I have to say, I absolutely loved it.
To start off, it's not a furry movie. Meaning, it's not made for furries. Yes it has furries in it, but it was not made specifically for you. Sorry to burst your bubble. Disney made this movie as just another movie, and clever marketers that they are, saw how ga-ga furries would go for it, and rightly sold the ice cubes to you Eskimos. That said, they did a superb job. They didn't overdo the tired bromides that plague the fandom. In fact, I don't think I spotted any at all. Maybe they were careful to avoid them? Maybe they just did a stand-up job on the whole thing. Whatever they did, the recipe was just right.
Not just because it was longer than most of their animated features at 108 minutes. I think what made it is that they actually strayed from their tried-and-true-but-oh-so-tired "here is a stereotype character with hopes and dreams, ACTION!" and went for more of a "here is a stereotype character with hopes and dreams, and THIS IS WHY THEY ARE WHO THEY ARE, and this is why they are fighting to get past those stereotypes." Actual backstory, however brief, gives you a much closer connection to the characters and makes them more believable. Internal and external conflicts? WHAT PLANET AM I ON?! Bravo, Disney, Bravo.
Also of note, and things you will never ever see, was the care taken to localize the movie for the audience. I saw it in Spanish dub, and instead of just providing a subtitle or ignoring key elements of the story or environment, they actually changed the art and signage in places in order to not shit on their audience.

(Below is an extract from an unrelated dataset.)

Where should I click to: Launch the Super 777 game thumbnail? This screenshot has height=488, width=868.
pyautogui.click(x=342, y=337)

The environments are overflowing with detail, so much so that it's probably well worth getting the DVD to pause it and look through all the stuff they hid in the background.

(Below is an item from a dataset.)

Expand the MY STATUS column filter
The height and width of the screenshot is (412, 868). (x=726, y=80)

Nick Wilde, as cool a character as he was, features as more of a secondary/sidekick role. I would have liked to see him bucking the system more than he was, but he still pulled off the role of an efficient, roll-with-the-punches, dead-inside, world-weary con man. Maybe they were just doing a good job in not supplying him with any shits to give.
Judy Hopps, I very much wanted not to like. I am not fond of cops and all they stand for, and oh no, will you really torture me with another Disney die-cast Pollyanna character? Thank you for breaking the mold. Judy goes into her job as a police officer with all the gusto of a stereotype rookie boyscout, and immediately has the carpet pulled out from under her, assigned to meter maid duty. She is put in her place, and receives a rude awakening to the realities of the world she lives in.
One thing I liked about the setting is that everyone has their ideas of what Zootopia is, and should be (just like Utopia), and in a dystopian twist, it is revealed that all is not what it seems. Zootopia is presented as a place where everyone gets along in peace and harmony, but the predators, a minority, are actually treated as second-class citizens.
Without spoiling too much (and stop reading here or do not whine to me that I spoiled it for you even though I am not), it turns out that a rash of missing person mysteries are predators who have gone feral. Judy and Nick work together to find out why.
Judy, in her attempts to blow the whistle on the plot before knowing the full story, fractures the fragile balance of tensions in the city, and ruins things for everyone.
And in the end, it is revealed that the majority wishes to sieze and consolidate power by any means necessary to bring into being their own twisted version of Utopia. Distrust of the government in a Disney flick!? Be still my beating heart!
In summary, go and see it; it’s a great movie. Just don’t expect it to be “furry” simply because it contains “furries.”